__WHAT IS NEEDED__
Resume the article below about Anthony Neilson's unscripted rehearsals for Unreachable, picking up right after its final sentence.

__GIVEN TEXT__
“Something extraordinary has to come out of this process, or I’ve put everyone through hell for nothing.” It’s a dramatic statement, but delivered with odd calmness by playwright and director Anthony Neilson.
We meet after what’s obviously been a nerve-wracking run-through of his new play Unreachable; when we meet it’s only a week till it opens at the Royal Court, and he hasn’t finished writing the script. Neilson has high hopes that it will be extraordinary: “there’s something potentially really good here.”
But his cast – including one former Time Lord Matt Smith – look frankly terrified. There’s lot of laughter in the room too, but it often strikes a slightly hysterical note.
Still, they were warned about his methods, and their madness. Neilson, author of ‘in-yer-face’ plays like Penetrator and Stitching, has become increasingly interested in devising work. When this cast signed on, all they had to go on was a premise – a film director on an obsessive quest to capture the perfect light – and a promise, that it would be “an experience” at least.
“There’s now an hour and a half speech I give to people trying to put them off,” says Neilson, which sounds like a joke. But Smith confirms it: “That actually was your opening gambit to me: I went to his house, and he said, right, it’s going to sound like I’m persuading you to not do this.”
Didn’t work: Smith is clearly fired up by a challenge. And Neilson’s unstructured way of working certainly has proved that. “Everything is in flux, which is tricky,” acknowledges Smith.
“It’s not really like rehearsing. In fact, we don’t rehearse,” says Jonjo O’Neill. “Normally, there is an accepted pattern: you start with the read-through, you do act one scene one on Tuesday… Whereas this process is the complete opposite of that.”
Pinning down what exactly they do do each day itself proves tricky, but leadership exercises, group meditation and jamming sessions are mentioned. They made a (hilarious) music video, posted on the Royal Court’s website along with materials discussed in rehearsals: articles about synaesthesia, scientific theories of refraction, Werner Herzog on his infamously torturous shoot for the film Aguirre.
But evidently this melting pot hasn’t quite belched out a coherent play yet. “You have to bollock-scramble, but you do get it on,” says Neilson blithely. “And it’s incredibly energising because you did something you thought couldn’t be done.”

__RECORDS SUPPLIED__
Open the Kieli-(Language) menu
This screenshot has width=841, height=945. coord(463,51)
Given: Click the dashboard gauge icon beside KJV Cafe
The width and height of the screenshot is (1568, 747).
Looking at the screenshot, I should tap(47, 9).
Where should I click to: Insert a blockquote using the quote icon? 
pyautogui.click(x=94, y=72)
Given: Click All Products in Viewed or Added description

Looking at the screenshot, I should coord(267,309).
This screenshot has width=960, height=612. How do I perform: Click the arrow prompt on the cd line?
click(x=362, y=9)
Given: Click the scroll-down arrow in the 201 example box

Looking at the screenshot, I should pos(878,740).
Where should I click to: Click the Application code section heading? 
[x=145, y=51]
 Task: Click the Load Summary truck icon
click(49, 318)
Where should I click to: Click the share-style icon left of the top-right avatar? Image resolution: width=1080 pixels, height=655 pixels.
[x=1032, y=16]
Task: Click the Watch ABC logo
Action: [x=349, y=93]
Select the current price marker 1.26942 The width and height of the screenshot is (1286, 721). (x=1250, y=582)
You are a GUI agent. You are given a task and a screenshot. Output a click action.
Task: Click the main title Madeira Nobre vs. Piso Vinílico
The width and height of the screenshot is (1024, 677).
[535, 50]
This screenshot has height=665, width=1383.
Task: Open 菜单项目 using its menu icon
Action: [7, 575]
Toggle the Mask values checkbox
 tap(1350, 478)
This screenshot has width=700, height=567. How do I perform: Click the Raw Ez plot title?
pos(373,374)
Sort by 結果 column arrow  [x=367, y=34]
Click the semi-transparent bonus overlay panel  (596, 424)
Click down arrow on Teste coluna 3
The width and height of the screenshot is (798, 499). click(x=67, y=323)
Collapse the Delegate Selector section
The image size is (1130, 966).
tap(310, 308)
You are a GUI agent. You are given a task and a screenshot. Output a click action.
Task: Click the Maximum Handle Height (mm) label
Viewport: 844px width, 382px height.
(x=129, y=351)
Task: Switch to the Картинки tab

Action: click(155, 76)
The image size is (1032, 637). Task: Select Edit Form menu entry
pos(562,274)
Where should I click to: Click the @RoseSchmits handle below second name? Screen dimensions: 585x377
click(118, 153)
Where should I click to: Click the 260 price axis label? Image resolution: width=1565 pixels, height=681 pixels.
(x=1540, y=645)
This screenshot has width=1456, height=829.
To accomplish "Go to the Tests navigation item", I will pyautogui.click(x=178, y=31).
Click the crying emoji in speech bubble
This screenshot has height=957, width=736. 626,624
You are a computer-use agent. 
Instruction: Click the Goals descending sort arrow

__OUTPUT__
His calmness is doubly surprisingly given he’s barely sleeping at the moment. After rehearsals, he writes through the night fuelled – as Smith laughingly describes it – “by those mad Boost drinks, and listening to soundtracks of thunder. Only Anthony…”
So what actually happens in the play? “The story is about a director who is self-sabotaging somewhat,” says Neilson. “He has two colleagues he’s worked with for many years; they’re at their most successful but also beginning to fracture. It all gets progressively more odd and chaotic, but it’s funny too.” Unreachable will explore the creative ego, the hierarchical structure of celebrity, and the potential “emotional manipulation and exploitation” of others in pursuit of art.
It comes as no surprise, then, that process and product are here inexplicably intertwined. Some of the actors appear to be mid freak-out at the lack of boundaries between self and role. “The job is turning up and being yourself,” points out O’Neill. “Bring along your bundle of life and bump it into other people’s bundles, and then Anthony will write about that.”
At one point in the interview Tamara Lawrance, only on her third job after drama school, succumbs to terrified laughter; Neilson jokingly picks up a Pritstick and tries to glue her mouth shut.
“What I was intrigued by was that my being in the room changes everything,” Lawrance explains. “But then three weeks in, it’s like ‘oh my, I’m so scared!’ Anthony would describe what he wanted and I [realised], he’s actually just describing me: I am an actress and this character is an actress. But it’s weirdly difficult to be yourself.”
Smith, however, is more phlegmatic. “To be honest, you put in part of yourself in every show. If you’re playing Hamlet, it’s all your own anxieties, it’s you confronting your own father ghost.” The difference is Neilson feeds the actors into the writing, rather than the actors finding themselves in the text.
Is it liberating for him to do a totally unknown role, a way to escape the baggage of (since he mentioned it) a part like Hamlet? It is – “but each thing has its own set of anxieties. Whatever anxieties you find in this, you can bet your bottom dollar that if you’re doing a big Shakespeare, you’ll find them in that too.”
All this self-excavation isn’t meant to be “sadistic or humiliating”, insists Neilson – it’s about being totally honest. “The drinks people go for, the arguments they have, the anger they have, the laughter they have, all of these things feed in [to the play]. It’s a ‘crash yourself on the rocks’ thing.” He pauses. “There is a slightly romantic notion I have that… we should sort of almost die doing something.”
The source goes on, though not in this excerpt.